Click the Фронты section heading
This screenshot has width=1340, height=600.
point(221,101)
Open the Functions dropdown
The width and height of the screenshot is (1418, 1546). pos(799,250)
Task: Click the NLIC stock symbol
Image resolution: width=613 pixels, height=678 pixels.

----

Give back, exactly and with nothing added, the lines from the line containing "Open the Functions dropdown" through the final line of the records above, both of them included.

* **Task output**:
Open the Functions dropdown
The width and height of the screenshot is (1418, 1546). pos(799,250)
Task: Click the NLIC stock symbol
Image resolution: width=613 pixels, height=678 pixels.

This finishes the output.